唯一「放送前に原作が終了していなかった」作品であり、放送開始の時点においてもストーリーは完結していなかった。当初、製作サイドでは、オーストラリアへ移住した一家の、希望に満ちた開拓話になると思っていた所(『大草原の小さな家』のような話を期待していて、初期のサントラも、それに合わせた曲が収録されている)、原作が徐々に製作サイドの思惑とは違う方向に話が進んだ為、スタッフはかなり戸惑いながら製作したそうである。

南の虹のルーシー - Wikipedia

 最近思ったのは、コンテンツってのは知の触媒になっているって事です。この地図もそうですが、物語を見ていて一家が購入した家ってどこにある想定なんだろう?とか物語で出てくるアデレード橋は今はあるのか?とかライト大佐って本当にいるの?って疑問がわいたりするわけですよ。一番はアデレードの発展に興味を持ったこと。

 その時インターネットってのは昔「知の高速道路」とか言われたとか言われないとか・・・と言うのは置いておいて、その疑問を基に色々調べたりして別の話題を振りまくし、物語の理解に深みが出てくるわけです。

 こちらは一家が上陸してから一つ目の家までのルートを今の地図にとか見れます。ここまで調べたりしている人もいるんです。凄いなぁ・・・

南の虹のルーシー」で上陸してテント生活をした地から、アデレードの町へルーシー達がたどったと思われる道のりを検証する。
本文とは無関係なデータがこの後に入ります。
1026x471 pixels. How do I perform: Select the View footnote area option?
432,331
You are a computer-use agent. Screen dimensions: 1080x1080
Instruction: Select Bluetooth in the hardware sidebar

http://chizuz.com/map/map26929.html

 物語の背景となったオーストラリアの歴史はどうでしょうか?これはこの「南の虹」の最後に訳者あとがきでわかりやすいように説明されています。

 オーストラリアは、1787年にイギリス領となりましたが、大英帝国がこの地を領土にした目的は、囚人の流刑地にするためでした。

 略

 イギリスの植民地政府は、これらの囚人を使って、オーストラリアの農業開発をおこなっていました。しかし、この地が牧羊に適することがわかり、大規模な牧畜産業がさかえるようになり、そのために、熟練労働者や経験者が必要となり、イギリス本国から移住者をつのって、オーストラリアに送り込んだのです。

 また、イギリス政府は、農業開発にも力を入れ、開墾者として移住する農民を大量に募集しました。十八世紀後半から十九世紀前半のことです。

 略

 しかし、新天地はけっして、希望の地ではありませんでした。すでに、土地は資本家などに買い占められ、自分の土地を手に入れるのは、なみたいていのことではありませんでした。

※ 略の字はid:arcanum_jpにて行った

 なるほどオーストラリアが流刑地だったのは知っていましたが入植に関してそういった背景があったのですね。物語は1,837年から1,840年あたりまでのため、ポップルさん一家は入植としては超早いほうだったんだなとわかります。アデレードの人口も300人ぐらいだったですしね。物語の中でも土地の測量がまだ終わっていない段階だったので資本家などに買い占められる前だったのでしょうか。それだけ早く行っても土地を手に入れること自体が難しかったのでしょう。

 そしてDVDを見ながらこんなの検索したりアニメを見る傍らネットで検索したりして楽しめました。こちらは原作についての紹介で結構詳細に書かれているので原作読んでみたいけど本が見つからない方など興味のある方はどうぞ。

イギリスのヨークシャーで農業を営んでいたポップル一家は、
3ヶ月もの船旅の末、ついに南オーストラリアに辿り着いた。
自由と広大な土地を求めて移民してきたのである。
ところが、そんな一家を待っていたのは、
広大な土地はおろか、
家や食べ物さえままならない、困難の日々だった。
夢を捨てず、力を合わせて困難に立ち向かう
ポップル一家の生活をリアルに描いた、ピディングトンの処女大作。

http://fermat.sakura.ne.jp/meisaku/lucy/lucy_harue.htm

物語としてはアニメに軍配が上がるね

 久しぶりにアニメ、それに釣られ原作と触れて感じたのは、これはアニメの方に軍配があがりますねぇ。原作はどちらかと言うと当時の人たちの生活習慣を克明に描写しているので、こういう生活をしていたのか、こういう考え、風習だったんだなと言った当時の状況に思いを馳せる事はできます。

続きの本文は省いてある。